Nella stessa raccolta di Zappone, l’ultima sezione, “Fede, mito e costume”, attesta con alcuni racconti-testimonianze la
fede come identificazione (immedesimazione in un altro) e liberazione. E lo scongiuro come attivo occultamento, dell’uomo
in guerra con una sorte sempre maligna.
Secolarizzazione – Paganesimo senza
dei. E con l’angoscia.
Vocabolario – È la prova che
l’uomo è altro, nel mondo. E in via di sviluppo (scrittura). Il vocabolario del
Rigutini-Fanfani è irrimediabilmente invecchiato rispetto al Devoto-Oli. E il
Devoto-Oli è invecchiato all’improvviso in questi ultimi vent’anni, di
globalizzazione linguistica e informatizzazione.
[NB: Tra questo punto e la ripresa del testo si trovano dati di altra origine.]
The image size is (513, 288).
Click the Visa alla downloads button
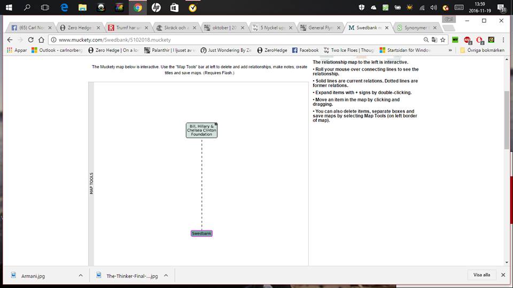coord(481,275)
Ma in che rapporto si pone l’evoluzione
del linguaggio con l’evoluzione dell’essere – del mondo? Di poca, se non nulla incidenza. Niente di questa epoca informatica
può essere capito e spiegato con gli strumenti critici consolidati. Si può dire
il linguaggio una prova e anzi un balbettio, sommesso e sostituibile, che
innova per scostamenti lievi – più di tutto è radicato, nella lallazione.
Il poeta Michaux vi trova “scintille del
mondo, di fuori e di dentro”, e “la moltitudine di essere uomo, la vita dalle infinite impressioni e voler essere”. Ma
di latenze, “l’infinito borbottio dei possibili”.